Najua Diba vive na região do atual conflito há mais de 12 anos. Ela foi para lá depois de receber o que diz ter sido ‘‘um chamado’’. Nascida na cidade paulista de São Pedro do Turvo, perto de Ourinhos, e filha de imigrantes libaneses, ela era professora de História até 1978, quando converteu-se à Igreja Presbiteriana Independente e decidiu largar tudo para ser missionária. Em 1985, Najua conta que ‘‘de repente sentiu que tinha uma missão a cumprir e que precisava ser na Albânia’’. Por isso, começou a se preparar para ser missionária. Durante dois anos fez cursos e, em seguida, viajou para Londres. ‘‘Ela foi aprender a falar inglês fluentemente, porque precisava saber a língua para ter condições de sobreviver num país onde não conhecia nada’’, justifica Helena Fonseca, da Igreja Presbiteriana.
Um ano depois, em fevereiro de 1987, Najua desembarcava pela primeira vez em Pristina, capital de Kosovo. ‘‘Seu desejo era ir para a Albânia, então comunista, mas naquela época a entrada de cristãos era proibida’’, conta Helena. Sem conhecer ninguém e sem falar €a língua do país, Najua foi morar com uma família de kosovares, que acabou se convertendo ao cristianismo e transformou-se no núcleo da igreja que anos depois ela construiria lá. Em Kosovo, inscreveu-se na Universidade de Pristina para aprender a língua albanesa.

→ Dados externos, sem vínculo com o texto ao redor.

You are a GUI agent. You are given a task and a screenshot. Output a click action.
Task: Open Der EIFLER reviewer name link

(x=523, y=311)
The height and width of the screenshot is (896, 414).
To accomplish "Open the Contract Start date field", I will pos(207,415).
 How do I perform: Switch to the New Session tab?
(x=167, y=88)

Najua só conseguiu entrar na Albânia no final de 1991, quando o país atravessa um período negro, de caos social. Aliás, ela foi a primeira missionária brasileira a entrar naquele país. ‘‘Najua chegou a Albânia falando fluentemente a língua albanesa’’, observa Laine. Desde então mora em Tirana numa casa simples perto do centro da cidade. ‘‘Ela paga aluguel e se mantém com as ofertas que recebe da igreja’’, diz Helena. Em sua pequena casa, de tijolo quase à vista e numa rua de terra, Najua hospeda hoje uma família de refugiados kosovares, a mesma família que a abrigou durante os quatro anos que viveu em Pristina. (P.S.M. e A. C.)